Last Updated on Thursday, 23 March 2023, 17:33 by Denis Chabrol

PPP General Secretary Bharrat Jagdeo

General Secretary of the People’s Progressive Party (PPP) Bharrat Jagdeo on Thursday again effectively ruled out executive power sharing with the main opposition People’s National Congress Reform (PNCR) in the near term because of a lack of trust or shared principles.

“There is no building trust. In fact, we are going farther apart because everyday APNU (A Partnership for National Unity) pushes only one agenda- racism agenda- and they are unwilling to acknowledge and say ‘we support free, open, democratic elections’. They would say it in words but not really subscribe to it,” said Mr Jagdeo, the 2nd Vice President of Guyana

However, he left the door open to the possibility of power sharing if Guyanese choose that governance model in the constitutional reform process that could begin work later this year. Mr Jagdeo also hinted that the PPPC would be willing to consider changing the model of the Guyana Elections Commission. “But we need a model that safeguards free and fair elections and if there is a proposal that comes out about some form of executive power sharing and it has resonance with the people, maybe we’ll have to go to a referendum of some sort,” he said.

Reiterating his 20-year old position on building trust towards inclusive governance, Mr Jagdeo said the political parties need to share values such as free and fair elections, economic and social approaches, and eschewing racism. “You have to share common values for that to work or else you bring the same gridlock that we have in Parliament now into the Cabinet and nothing happens. We have seen it; it has happened in many countries so you have to have a period of building trust and only then you can have that happen,” he said

He touted existing forms of inclusive governance through constitutional amendments such as the parliamentary management committee, five rights commissions through a two-third support, four standing parliamentary committees, Procurement Commission, and mandatory agreement between the President and the Opposition Leader on the appointment of a Chancellor and Chief Justice.

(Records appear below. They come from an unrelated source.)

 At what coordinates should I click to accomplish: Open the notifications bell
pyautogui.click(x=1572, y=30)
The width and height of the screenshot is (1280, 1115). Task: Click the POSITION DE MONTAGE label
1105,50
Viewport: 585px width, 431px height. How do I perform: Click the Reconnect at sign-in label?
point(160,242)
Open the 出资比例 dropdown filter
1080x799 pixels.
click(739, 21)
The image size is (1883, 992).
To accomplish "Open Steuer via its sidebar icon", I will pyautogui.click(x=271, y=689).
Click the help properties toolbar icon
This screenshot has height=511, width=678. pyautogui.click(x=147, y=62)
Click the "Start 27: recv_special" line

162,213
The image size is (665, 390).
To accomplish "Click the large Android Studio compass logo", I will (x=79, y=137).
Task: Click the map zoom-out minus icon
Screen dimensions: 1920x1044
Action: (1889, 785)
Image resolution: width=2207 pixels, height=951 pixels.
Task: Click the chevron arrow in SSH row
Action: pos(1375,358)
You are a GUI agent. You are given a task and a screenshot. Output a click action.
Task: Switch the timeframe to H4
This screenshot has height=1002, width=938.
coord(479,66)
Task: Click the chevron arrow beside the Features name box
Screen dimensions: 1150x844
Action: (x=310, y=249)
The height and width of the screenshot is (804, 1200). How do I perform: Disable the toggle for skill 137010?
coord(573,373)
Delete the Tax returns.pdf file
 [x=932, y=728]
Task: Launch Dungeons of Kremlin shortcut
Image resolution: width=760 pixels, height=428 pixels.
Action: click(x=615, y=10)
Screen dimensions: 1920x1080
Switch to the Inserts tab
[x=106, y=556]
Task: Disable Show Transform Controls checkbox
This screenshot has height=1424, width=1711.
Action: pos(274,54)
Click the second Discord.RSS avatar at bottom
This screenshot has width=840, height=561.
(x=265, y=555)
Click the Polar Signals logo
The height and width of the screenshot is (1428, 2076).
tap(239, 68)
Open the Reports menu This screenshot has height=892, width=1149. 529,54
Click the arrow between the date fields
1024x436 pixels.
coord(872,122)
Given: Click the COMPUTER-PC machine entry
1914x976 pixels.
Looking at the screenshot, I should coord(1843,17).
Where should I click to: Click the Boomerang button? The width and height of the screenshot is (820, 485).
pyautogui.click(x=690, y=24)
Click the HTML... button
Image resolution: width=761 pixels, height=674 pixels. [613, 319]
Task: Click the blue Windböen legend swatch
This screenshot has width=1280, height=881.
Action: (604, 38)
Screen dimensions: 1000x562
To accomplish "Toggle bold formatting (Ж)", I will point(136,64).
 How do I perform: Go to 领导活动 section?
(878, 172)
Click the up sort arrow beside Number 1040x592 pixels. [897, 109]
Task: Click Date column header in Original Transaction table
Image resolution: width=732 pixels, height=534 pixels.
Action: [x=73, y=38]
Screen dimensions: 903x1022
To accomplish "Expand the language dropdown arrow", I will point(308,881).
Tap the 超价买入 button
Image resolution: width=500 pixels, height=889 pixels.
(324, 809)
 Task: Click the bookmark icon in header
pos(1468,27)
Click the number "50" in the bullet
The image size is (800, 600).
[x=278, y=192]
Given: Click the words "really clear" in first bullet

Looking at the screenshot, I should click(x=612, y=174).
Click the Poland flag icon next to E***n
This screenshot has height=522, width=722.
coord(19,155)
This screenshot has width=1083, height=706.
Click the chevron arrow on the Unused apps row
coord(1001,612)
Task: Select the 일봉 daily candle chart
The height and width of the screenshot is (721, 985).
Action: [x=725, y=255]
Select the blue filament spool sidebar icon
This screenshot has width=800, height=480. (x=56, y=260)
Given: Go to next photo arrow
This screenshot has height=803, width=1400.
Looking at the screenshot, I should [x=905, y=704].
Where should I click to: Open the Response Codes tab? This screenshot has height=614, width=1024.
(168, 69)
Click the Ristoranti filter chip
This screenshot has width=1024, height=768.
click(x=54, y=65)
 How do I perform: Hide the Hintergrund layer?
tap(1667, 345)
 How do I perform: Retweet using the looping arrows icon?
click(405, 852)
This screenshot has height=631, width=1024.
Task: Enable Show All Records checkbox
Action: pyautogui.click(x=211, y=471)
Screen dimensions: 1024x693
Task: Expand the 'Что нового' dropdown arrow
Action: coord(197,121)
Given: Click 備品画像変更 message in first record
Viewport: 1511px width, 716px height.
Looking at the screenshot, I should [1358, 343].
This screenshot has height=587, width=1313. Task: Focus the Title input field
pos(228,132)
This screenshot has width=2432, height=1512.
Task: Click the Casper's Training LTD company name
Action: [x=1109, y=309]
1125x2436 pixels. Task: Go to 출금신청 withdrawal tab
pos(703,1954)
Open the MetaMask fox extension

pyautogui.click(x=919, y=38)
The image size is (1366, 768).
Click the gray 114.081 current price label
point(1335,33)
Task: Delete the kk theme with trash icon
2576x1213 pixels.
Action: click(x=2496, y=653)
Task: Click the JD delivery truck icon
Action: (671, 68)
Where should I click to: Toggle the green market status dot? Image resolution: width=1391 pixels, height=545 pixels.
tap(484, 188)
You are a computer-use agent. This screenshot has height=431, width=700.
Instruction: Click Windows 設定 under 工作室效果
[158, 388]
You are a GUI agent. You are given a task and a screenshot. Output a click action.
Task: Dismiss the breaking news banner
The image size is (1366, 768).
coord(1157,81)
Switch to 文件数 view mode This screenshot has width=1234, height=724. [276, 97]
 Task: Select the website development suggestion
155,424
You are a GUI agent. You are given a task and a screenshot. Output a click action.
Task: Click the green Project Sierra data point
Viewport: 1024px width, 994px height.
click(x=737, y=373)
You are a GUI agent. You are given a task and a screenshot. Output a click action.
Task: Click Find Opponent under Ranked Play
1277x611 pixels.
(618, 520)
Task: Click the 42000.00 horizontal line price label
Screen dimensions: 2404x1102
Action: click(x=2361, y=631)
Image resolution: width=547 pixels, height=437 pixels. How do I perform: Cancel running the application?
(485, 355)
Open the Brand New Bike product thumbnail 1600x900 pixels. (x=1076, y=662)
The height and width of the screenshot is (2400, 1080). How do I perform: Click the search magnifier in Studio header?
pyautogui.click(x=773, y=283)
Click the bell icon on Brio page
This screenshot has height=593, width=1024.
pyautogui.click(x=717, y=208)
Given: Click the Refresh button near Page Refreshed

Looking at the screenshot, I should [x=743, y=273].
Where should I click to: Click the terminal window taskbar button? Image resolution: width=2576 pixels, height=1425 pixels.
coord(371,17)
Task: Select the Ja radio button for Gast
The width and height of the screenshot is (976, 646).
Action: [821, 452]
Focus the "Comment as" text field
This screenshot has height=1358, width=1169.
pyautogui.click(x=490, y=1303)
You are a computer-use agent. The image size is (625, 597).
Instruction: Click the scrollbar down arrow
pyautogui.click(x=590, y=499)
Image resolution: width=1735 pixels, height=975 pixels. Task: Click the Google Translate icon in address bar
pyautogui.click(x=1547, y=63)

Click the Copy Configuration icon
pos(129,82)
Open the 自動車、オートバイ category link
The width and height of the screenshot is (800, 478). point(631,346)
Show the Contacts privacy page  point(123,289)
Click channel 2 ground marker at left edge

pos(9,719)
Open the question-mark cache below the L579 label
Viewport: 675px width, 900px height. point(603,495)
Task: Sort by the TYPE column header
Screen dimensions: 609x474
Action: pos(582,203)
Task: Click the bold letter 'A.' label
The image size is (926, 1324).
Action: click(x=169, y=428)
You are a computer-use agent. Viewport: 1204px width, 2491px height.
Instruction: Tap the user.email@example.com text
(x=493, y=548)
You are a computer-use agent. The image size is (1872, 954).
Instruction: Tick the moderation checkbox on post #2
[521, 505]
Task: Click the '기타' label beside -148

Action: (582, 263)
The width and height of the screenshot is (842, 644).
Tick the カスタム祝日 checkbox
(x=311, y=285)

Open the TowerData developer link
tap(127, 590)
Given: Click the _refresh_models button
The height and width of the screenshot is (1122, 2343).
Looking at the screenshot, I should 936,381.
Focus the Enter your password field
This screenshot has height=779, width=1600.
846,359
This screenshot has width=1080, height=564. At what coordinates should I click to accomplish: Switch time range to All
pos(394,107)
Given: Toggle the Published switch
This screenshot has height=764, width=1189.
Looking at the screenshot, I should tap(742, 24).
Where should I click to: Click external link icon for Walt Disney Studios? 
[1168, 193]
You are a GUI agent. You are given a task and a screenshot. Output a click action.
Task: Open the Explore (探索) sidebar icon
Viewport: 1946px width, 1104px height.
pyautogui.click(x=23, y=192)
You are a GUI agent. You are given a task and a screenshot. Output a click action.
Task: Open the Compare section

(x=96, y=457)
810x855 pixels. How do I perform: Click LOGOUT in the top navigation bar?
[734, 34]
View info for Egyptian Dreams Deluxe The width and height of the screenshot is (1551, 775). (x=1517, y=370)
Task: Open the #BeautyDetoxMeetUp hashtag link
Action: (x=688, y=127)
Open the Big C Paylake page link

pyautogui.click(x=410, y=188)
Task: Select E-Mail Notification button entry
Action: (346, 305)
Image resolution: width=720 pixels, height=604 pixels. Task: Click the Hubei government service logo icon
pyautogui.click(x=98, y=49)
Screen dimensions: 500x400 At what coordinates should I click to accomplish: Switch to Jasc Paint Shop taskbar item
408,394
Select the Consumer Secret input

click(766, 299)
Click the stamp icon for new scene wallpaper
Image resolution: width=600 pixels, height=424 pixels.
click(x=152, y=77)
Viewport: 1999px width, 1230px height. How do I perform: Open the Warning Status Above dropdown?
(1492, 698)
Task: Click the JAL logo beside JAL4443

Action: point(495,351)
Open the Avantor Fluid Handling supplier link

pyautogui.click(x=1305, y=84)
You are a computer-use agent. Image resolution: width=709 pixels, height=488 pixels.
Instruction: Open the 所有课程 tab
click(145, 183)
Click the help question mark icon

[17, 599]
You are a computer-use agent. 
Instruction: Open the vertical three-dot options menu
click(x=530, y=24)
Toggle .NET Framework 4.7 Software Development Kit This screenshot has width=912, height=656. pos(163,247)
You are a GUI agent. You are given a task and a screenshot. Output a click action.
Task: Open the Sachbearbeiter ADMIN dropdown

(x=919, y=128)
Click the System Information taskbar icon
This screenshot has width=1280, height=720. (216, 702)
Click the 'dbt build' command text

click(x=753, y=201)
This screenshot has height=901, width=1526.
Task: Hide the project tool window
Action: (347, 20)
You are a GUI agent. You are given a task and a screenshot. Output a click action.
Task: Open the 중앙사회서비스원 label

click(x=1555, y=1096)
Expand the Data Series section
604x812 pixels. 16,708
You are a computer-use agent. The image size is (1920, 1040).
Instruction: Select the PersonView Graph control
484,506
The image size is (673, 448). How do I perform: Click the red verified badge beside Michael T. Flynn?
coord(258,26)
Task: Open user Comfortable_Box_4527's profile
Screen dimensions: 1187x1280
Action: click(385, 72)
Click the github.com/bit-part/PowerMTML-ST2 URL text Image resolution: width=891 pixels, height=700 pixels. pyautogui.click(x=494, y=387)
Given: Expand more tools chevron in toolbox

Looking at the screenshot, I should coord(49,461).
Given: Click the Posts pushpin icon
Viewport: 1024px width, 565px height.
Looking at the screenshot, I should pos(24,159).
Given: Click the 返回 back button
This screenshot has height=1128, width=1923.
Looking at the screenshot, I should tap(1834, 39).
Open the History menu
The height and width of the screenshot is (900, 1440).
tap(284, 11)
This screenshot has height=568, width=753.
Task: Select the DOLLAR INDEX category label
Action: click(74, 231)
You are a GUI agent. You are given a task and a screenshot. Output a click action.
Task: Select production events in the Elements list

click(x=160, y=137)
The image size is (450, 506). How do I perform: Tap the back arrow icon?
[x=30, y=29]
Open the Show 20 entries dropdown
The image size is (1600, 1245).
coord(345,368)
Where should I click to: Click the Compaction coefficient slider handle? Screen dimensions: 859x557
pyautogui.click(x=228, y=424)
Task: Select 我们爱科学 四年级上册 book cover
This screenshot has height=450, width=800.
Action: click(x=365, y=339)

In addition to fewer meetings of the Public Accounts Committee in recent months because of the failure of government members to attend, the four standing committees have seldom met under the chairmanship of the governing People’s Progressive Party.

The Vice President’s position on power sharing came three days after the Working People’s Alliance (WPA) revived its decades-old concept of executive power sharing in which the President and Prime Minister would be drawn from each major party and the major ministries would be headed by persons from those parties. “We, in the WPA, are saying that in the context of oil that that governance system must change  and we are arguing that there must be constitutional reform before the next election so, at the end of the day, when we finished voting race- and we know we vote race- when we finished voting a partisan way for the parties of our choice, the constitution must say both of these groups…must manage the affairs of the nation,” he said.

But Mr Jagdeo dismissed the WPA’s overall stance in recent times, saying that that party’s posturing was aimed at propelling itself back into the limelight among opposition diehards. “To show that they still have this relevance, they go out and they go and make these outrageous comments and hope that the outrageous comments will trigger a public outcry and they get their names mentioned and the WPA suddenly comes alive back on paper,” he said.

Without referring specifically to any of the WPA executive members or any particular utterance, he said called on the civilian law enforcement agency to take firm action. “This is a law and order issue and it requires immediate actions and you will see how quickly many of them will retreat so this typical of a dead organisation trying to resurrect itself once again by making these wild statements,” he added.

The WPA has been demanding equitable redistribution of oil revenues to African Guyanese as well as an end to other forms of discrimination such as the removal of Afro-Guyanese from government lands and the award of contracts.